*** Opening of Source records ***

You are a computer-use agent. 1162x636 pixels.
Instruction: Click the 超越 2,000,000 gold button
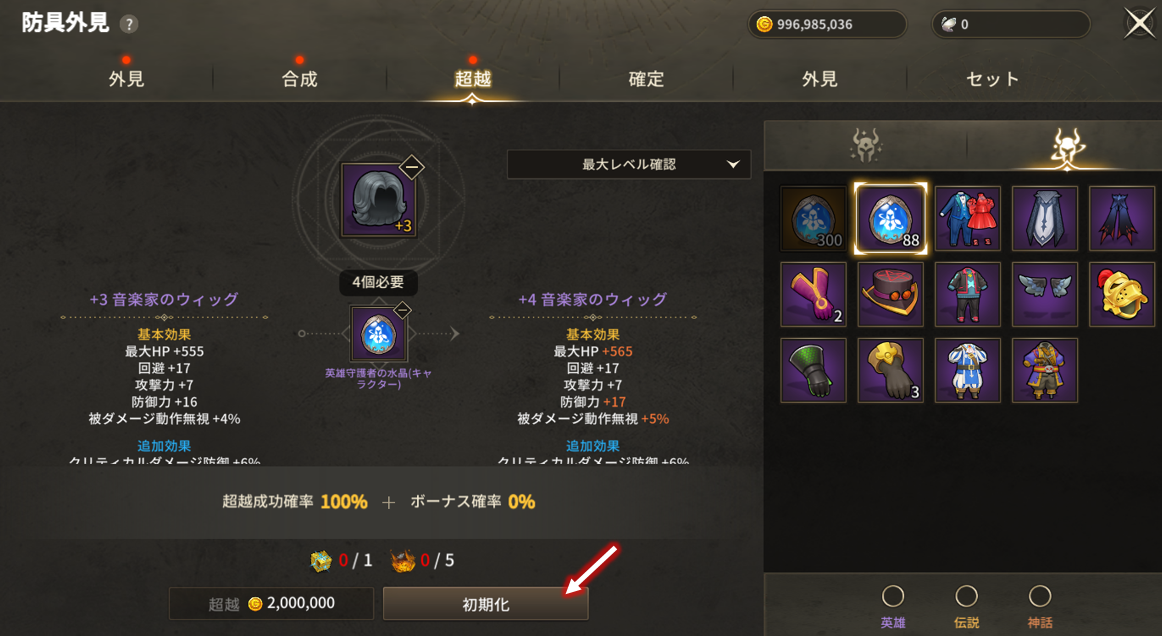(271, 603)
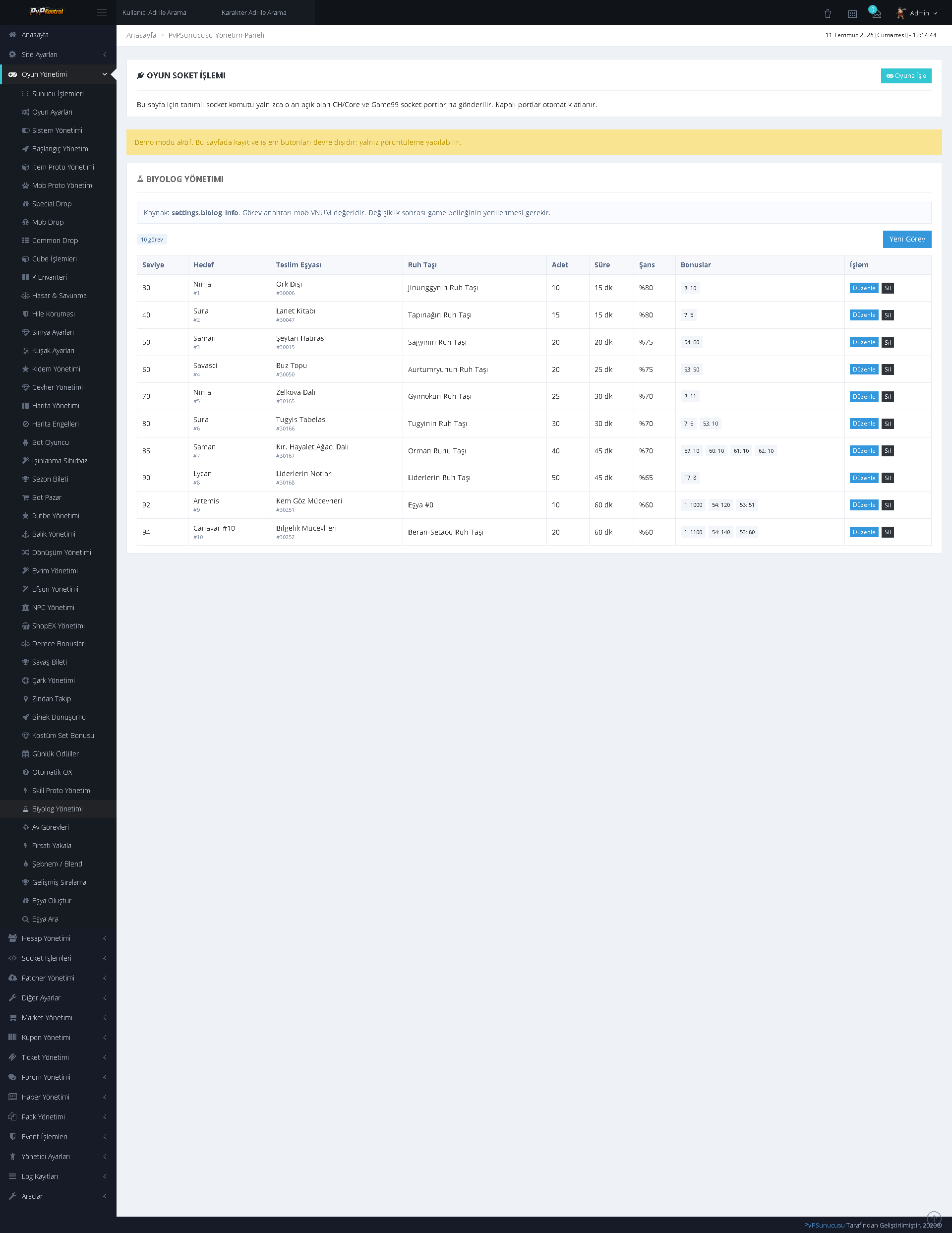Click Düzenle for level 30 Ninja row
952x1233 pixels.
[864, 288]
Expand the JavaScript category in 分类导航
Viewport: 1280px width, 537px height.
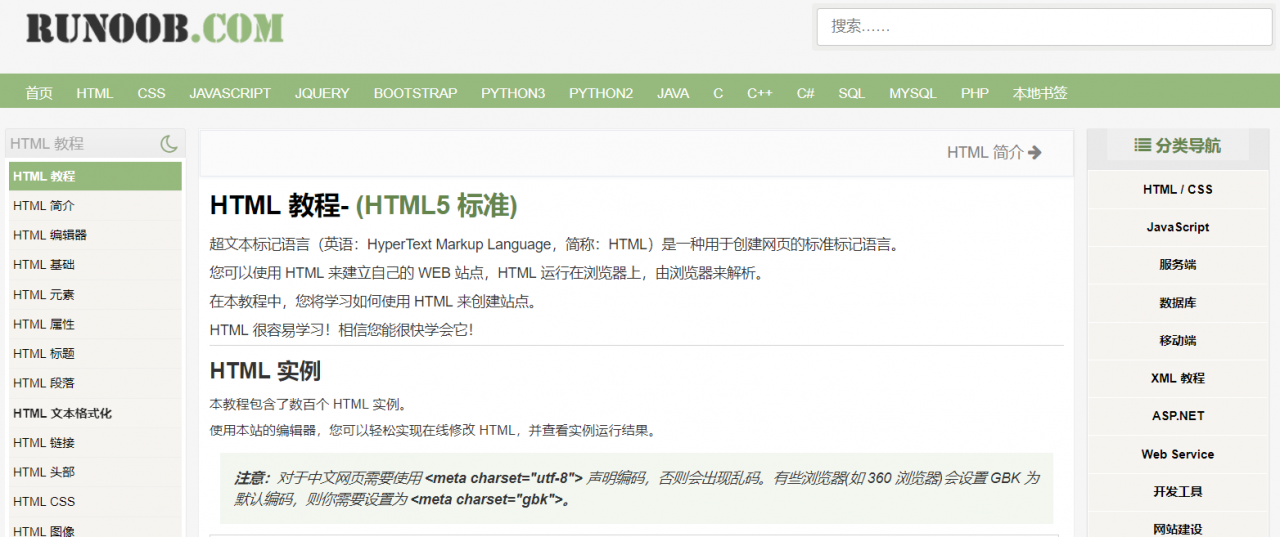[1177, 228]
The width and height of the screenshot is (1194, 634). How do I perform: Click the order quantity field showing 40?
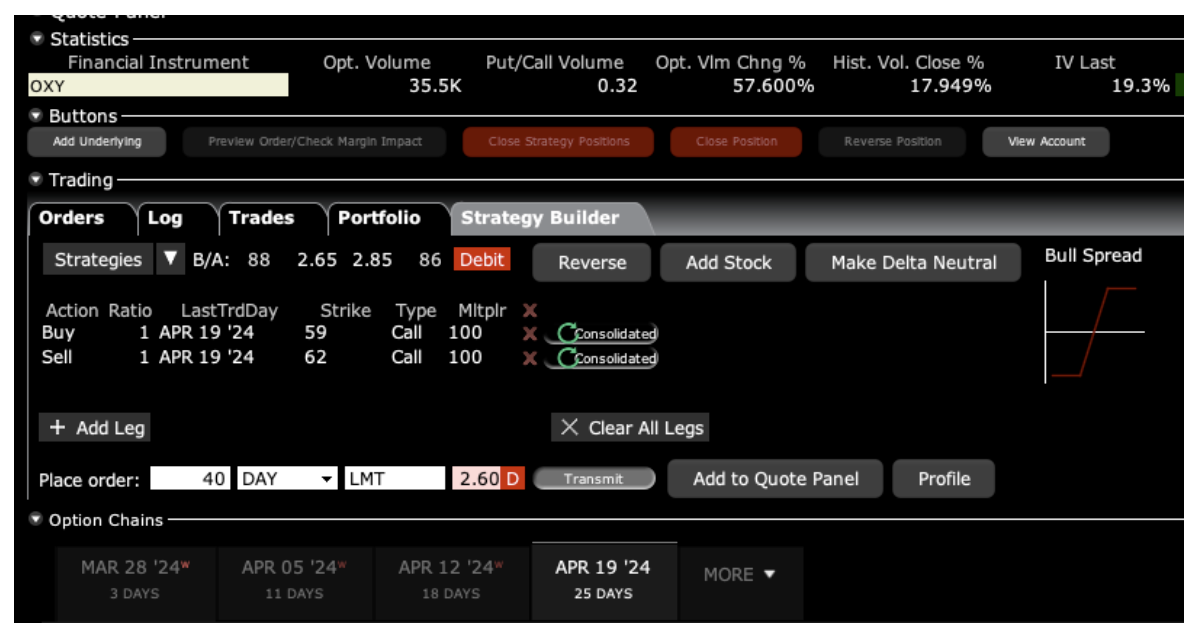[x=190, y=479]
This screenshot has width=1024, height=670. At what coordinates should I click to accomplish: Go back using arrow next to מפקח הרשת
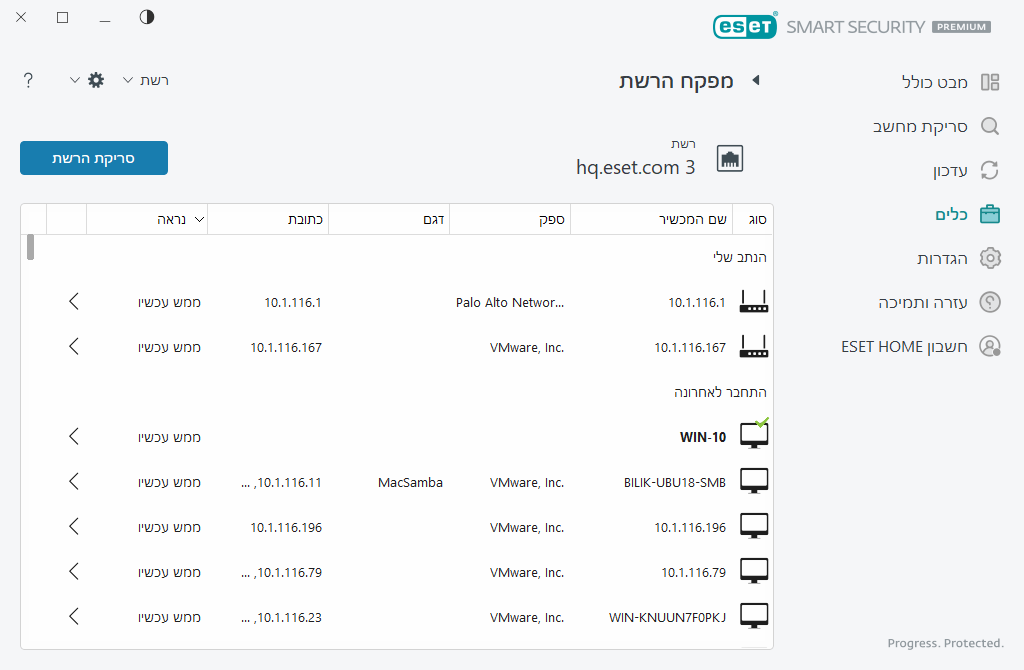point(756,81)
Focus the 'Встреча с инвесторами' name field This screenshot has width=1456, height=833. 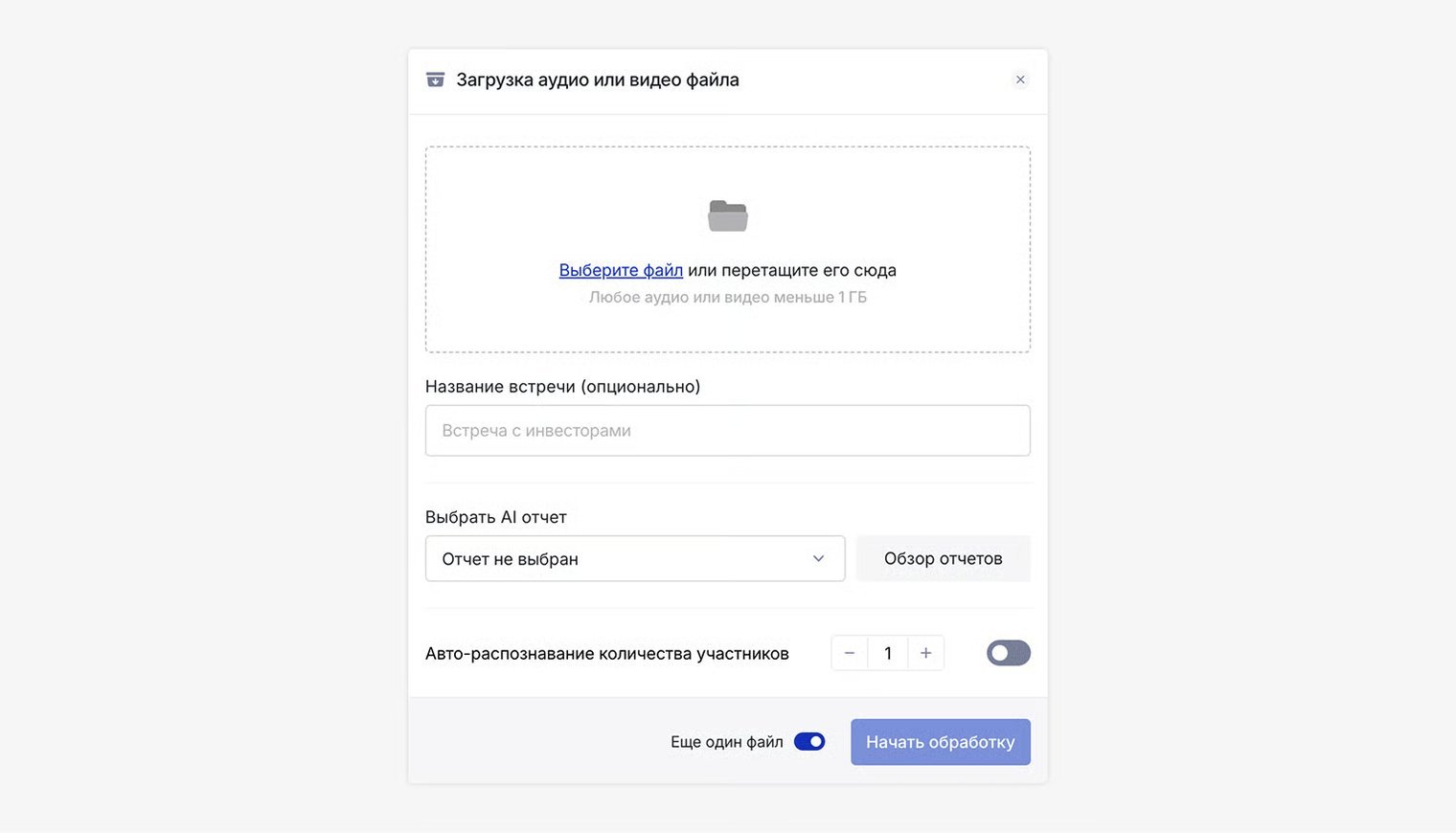727,431
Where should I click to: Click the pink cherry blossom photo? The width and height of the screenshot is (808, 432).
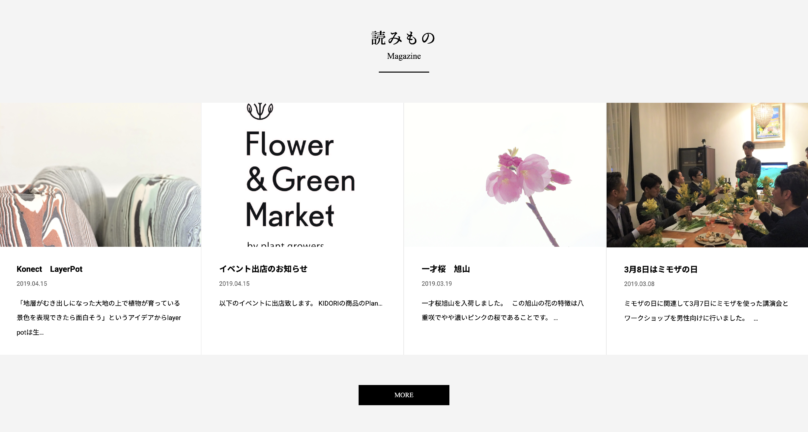coord(505,175)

*** Close of Source records ***

→ **Work request**
Where the line containing "Where should I" appears in the entries above, start there and set down every line exactly through the last one, inclusive; omit pictures.

→ **Solution**
Where should I click to: Click the pink cherry blossom photo? The width and height of the screenshot is (808, 432).
coord(505,175)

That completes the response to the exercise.